◆ Task prompt ◆
Take the records below and print them verbatim up to and including the line that carries "Task: Open the sidebar menu toggle icon".

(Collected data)

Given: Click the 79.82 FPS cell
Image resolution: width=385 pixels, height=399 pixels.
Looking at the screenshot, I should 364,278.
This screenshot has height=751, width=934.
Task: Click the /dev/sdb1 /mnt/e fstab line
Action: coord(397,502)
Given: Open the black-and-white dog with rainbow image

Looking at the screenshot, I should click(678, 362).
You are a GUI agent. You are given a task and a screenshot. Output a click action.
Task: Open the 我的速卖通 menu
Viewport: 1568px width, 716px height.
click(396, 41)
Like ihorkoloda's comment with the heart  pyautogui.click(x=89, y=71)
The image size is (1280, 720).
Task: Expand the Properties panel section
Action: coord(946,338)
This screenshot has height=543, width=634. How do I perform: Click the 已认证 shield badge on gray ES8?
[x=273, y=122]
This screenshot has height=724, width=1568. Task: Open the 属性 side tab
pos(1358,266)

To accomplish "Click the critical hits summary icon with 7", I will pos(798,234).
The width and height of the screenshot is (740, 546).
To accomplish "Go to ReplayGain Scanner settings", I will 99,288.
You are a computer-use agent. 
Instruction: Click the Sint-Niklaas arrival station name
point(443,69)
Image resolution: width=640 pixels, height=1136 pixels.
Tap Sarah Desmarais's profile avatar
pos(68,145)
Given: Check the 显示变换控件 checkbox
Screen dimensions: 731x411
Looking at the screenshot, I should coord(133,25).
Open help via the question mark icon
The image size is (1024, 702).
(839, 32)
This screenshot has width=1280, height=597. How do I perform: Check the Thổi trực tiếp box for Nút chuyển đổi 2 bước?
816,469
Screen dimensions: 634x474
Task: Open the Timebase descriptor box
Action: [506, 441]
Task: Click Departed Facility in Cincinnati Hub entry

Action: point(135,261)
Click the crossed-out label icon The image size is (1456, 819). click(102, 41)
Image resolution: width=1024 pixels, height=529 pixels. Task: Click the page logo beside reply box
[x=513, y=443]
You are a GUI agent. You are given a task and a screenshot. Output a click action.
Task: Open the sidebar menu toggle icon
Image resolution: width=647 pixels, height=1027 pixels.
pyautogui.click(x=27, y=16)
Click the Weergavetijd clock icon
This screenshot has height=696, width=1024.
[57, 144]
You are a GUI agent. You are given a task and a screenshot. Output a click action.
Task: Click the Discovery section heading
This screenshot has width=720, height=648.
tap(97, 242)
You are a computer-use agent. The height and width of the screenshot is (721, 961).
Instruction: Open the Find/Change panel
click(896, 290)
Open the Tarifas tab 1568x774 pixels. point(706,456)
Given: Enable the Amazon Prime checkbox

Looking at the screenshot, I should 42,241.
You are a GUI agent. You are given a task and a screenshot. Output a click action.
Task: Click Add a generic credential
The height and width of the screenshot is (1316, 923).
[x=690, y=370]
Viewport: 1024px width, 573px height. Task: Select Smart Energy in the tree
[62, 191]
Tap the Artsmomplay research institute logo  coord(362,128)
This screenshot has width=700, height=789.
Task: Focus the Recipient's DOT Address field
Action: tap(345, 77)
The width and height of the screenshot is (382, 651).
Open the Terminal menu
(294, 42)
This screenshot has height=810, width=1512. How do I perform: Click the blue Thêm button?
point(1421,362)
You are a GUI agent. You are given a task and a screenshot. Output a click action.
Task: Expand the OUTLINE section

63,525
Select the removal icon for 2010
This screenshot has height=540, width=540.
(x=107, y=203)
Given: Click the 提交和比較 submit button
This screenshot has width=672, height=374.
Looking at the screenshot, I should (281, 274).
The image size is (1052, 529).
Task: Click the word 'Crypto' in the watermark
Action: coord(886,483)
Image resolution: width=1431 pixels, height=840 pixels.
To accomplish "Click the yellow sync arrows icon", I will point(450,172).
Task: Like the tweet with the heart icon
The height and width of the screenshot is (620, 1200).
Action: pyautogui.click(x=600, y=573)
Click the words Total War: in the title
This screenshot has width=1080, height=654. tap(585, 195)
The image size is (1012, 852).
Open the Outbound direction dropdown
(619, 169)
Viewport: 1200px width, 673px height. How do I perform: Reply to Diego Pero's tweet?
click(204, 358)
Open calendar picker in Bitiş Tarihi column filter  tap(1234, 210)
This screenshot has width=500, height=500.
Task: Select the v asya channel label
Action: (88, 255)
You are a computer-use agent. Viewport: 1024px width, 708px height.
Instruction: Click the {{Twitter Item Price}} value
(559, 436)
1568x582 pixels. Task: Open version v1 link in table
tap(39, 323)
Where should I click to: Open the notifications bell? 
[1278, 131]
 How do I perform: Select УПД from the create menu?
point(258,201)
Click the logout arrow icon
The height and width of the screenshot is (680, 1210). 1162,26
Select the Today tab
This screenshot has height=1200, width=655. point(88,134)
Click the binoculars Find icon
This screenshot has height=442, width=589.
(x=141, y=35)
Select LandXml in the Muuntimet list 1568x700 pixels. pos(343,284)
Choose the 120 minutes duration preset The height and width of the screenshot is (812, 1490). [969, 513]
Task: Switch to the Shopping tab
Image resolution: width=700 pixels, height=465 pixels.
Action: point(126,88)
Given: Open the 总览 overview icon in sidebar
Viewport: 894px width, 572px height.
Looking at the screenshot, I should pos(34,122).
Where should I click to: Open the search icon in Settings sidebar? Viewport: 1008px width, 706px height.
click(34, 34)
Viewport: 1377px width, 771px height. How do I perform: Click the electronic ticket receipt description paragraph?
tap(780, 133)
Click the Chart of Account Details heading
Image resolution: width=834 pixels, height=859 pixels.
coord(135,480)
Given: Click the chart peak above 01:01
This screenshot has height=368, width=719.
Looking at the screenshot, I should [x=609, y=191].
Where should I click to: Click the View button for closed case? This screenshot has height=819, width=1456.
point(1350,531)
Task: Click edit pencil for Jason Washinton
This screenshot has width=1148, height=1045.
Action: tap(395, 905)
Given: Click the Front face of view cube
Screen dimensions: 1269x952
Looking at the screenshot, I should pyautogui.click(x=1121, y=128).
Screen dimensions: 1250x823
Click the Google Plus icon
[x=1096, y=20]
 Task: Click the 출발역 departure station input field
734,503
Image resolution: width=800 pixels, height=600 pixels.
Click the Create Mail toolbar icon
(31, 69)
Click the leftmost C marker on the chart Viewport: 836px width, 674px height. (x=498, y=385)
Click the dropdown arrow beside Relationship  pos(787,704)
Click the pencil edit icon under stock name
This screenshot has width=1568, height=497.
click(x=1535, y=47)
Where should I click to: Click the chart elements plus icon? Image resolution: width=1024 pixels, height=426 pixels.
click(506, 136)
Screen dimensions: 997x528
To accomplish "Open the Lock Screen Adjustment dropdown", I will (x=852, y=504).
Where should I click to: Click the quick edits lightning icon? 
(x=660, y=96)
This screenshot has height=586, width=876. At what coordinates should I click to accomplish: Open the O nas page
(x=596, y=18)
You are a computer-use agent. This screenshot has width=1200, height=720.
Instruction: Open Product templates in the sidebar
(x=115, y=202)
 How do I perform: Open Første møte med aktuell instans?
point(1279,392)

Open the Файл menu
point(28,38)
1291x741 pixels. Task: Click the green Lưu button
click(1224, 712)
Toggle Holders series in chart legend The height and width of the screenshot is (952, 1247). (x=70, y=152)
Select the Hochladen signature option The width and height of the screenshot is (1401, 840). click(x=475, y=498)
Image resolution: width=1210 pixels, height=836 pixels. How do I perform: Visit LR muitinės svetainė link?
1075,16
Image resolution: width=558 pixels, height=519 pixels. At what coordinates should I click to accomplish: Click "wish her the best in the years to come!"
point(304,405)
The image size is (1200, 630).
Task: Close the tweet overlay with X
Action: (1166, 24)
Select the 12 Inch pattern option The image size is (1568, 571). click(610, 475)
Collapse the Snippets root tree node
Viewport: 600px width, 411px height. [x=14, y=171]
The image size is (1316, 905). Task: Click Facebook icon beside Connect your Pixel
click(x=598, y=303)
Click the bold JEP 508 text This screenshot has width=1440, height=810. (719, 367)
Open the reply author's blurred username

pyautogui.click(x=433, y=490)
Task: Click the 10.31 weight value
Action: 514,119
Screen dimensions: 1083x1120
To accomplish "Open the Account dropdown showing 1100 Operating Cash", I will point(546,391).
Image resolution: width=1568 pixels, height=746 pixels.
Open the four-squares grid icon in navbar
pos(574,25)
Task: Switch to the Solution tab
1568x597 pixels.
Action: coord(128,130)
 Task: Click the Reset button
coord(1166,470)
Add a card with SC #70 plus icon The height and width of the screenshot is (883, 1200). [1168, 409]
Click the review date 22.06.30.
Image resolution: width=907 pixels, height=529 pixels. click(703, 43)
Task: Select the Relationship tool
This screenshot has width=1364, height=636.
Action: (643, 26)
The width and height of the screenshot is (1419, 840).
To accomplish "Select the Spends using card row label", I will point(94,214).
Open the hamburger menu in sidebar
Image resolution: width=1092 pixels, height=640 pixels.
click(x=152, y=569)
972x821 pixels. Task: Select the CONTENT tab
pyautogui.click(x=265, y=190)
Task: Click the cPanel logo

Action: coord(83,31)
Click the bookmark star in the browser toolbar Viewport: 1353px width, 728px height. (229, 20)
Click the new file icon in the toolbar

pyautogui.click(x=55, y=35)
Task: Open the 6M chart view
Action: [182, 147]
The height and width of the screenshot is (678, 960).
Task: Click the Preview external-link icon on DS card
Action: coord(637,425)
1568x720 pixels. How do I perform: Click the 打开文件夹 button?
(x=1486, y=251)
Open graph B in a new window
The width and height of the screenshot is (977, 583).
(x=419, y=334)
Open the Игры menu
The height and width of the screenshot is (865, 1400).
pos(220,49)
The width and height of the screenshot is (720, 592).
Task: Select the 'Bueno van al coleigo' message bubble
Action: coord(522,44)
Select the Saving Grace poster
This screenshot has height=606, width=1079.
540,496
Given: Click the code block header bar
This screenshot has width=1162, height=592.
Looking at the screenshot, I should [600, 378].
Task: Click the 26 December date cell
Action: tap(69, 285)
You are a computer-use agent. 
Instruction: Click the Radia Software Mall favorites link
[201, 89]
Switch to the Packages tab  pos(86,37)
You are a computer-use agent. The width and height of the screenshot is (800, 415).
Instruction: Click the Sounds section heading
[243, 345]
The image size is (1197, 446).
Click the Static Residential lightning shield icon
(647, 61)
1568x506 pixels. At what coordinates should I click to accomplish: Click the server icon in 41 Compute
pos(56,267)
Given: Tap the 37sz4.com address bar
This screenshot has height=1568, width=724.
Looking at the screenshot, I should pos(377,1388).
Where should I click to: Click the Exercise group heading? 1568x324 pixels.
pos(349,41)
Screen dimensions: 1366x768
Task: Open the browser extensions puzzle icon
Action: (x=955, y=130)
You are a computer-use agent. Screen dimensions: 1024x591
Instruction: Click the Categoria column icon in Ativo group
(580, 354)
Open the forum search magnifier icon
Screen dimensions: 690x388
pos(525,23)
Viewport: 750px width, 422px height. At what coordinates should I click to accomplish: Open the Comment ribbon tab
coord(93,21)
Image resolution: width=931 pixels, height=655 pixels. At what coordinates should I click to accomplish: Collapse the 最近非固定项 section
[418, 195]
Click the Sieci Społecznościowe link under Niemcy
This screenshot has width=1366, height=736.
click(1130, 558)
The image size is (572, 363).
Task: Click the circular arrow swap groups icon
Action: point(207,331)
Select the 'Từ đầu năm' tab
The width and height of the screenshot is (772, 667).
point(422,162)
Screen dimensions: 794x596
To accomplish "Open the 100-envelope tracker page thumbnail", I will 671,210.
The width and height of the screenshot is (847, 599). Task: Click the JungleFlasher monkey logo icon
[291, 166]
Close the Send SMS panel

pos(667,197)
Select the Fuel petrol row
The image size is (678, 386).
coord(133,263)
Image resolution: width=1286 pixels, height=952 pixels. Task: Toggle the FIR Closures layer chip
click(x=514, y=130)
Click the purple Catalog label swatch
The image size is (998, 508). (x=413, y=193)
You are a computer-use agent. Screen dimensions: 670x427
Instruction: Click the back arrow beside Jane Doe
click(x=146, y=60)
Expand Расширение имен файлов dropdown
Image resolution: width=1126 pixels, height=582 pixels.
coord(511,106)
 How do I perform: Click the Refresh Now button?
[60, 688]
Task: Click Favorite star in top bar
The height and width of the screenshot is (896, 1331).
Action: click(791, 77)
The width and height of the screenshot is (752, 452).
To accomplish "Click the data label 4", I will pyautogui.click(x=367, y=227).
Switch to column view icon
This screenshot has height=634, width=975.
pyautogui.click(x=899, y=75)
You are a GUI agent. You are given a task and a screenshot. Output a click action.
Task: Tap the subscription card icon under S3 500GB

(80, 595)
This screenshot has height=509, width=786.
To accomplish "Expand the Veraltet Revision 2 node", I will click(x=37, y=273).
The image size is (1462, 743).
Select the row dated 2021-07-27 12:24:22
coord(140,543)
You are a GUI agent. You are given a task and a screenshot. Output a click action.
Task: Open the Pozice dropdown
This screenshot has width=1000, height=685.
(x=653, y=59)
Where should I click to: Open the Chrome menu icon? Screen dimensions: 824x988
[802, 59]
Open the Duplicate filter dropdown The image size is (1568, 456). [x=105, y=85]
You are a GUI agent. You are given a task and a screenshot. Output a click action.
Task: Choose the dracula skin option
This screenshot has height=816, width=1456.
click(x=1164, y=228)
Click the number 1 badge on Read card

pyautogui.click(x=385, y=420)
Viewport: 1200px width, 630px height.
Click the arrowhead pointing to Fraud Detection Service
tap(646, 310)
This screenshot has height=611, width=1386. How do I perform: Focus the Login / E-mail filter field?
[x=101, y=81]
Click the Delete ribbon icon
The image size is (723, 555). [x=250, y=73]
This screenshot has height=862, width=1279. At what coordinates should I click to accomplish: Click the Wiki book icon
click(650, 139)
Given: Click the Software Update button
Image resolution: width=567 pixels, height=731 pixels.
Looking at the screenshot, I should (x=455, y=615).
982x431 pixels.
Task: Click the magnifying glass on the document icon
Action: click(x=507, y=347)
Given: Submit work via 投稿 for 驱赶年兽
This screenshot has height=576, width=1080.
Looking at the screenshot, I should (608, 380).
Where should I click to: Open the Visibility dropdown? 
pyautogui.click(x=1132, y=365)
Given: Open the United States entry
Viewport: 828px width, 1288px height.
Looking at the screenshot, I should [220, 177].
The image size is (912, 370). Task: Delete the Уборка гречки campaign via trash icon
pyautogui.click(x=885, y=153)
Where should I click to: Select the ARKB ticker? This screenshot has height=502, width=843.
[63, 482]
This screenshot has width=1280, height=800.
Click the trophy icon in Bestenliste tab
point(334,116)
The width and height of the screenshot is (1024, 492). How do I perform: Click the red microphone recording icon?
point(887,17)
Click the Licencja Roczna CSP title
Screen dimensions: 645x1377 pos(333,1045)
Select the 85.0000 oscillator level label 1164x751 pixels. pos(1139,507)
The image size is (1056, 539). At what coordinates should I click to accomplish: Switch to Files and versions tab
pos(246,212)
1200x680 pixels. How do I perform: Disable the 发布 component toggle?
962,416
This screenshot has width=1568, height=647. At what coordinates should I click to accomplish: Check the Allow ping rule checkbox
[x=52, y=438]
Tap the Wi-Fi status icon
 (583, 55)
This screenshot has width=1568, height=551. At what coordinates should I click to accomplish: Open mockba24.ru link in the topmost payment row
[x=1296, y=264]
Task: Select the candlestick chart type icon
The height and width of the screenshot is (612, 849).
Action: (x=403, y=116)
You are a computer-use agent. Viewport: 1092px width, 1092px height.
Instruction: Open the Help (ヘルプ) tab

◆ Answer box ◆
Given: Click the 79.82 FPS cell
Image resolution: width=385 pixels, height=399 pixels.
Looking at the screenshot, I should 364,278.
This screenshot has height=751, width=934.
Task: Click the /dev/sdb1 /mnt/e fstab line
Action: coord(397,502)
Given: Open the black-and-white dog with rainbow image

Looking at the screenshot, I should click(678, 362).
You are a GUI agent. You are given a task and a screenshot. Output a click action.
Task: Open the 我的速卖通 menu
Viewport: 1568px width, 716px height.
click(396, 41)
Like ihorkoloda's comment with the heart  pyautogui.click(x=89, y=71)
The image size is (1280, 720).
Task: Expand the Properties panel section
Action: coord(946,338)
This screenshot has height=543, width=634. How do I perform: Click the 已认证 shield badge on gray ES8?
[x=273, y=122]
This screenshot has height=724, width=1568. Task: Open the 属性 side tab
pos(1358,266)

To accomplish "Click the critical hits summary icon with 7", I will pos(798,234).
The width and height of the screenshot is (740, 546).
To accomplish "Go to ReplayGain Scanner settings", I will 99,288.
You are a computer-use agent. 
Instruction: Click the Sint-Niklaas arrival station name
point(443,69)
Image resolution: width=640 pixels, height=1136 pixels.
Tap Sarah Desmarais's profile avatar
pos(68,145)
Given: Check the 显示变换控件 checkbox
Screen dimensions: 731x411
Looking at the screenshot, I should coord(133,25).
Open help via the question mark icon
The image size is (1024, 702).
(839, 32)
This screenshot has width=1280, height=597. How do I perform: Check the Thổi trực tiếp box for Nút chuyển đổi 2 bước?
816,469
Screen dimensions: 634x474
Task: Open the Timebase descriptor box
Action: [506, 441]
Task: Click Departed Facility in Cincinnati Hub entry

Action: point(135,261)
Click the crossed-out label icon The image size is (1456, 819). click(102, 41)
Image resolution: width=1024 pixels, height=529 pixels. Task: Click the page logo beside reply box
[x=513, y=443]
You are a GUI agent. You are given a task and a screenshot. Output a click action.
Task: Open the sidebar menu toggle icon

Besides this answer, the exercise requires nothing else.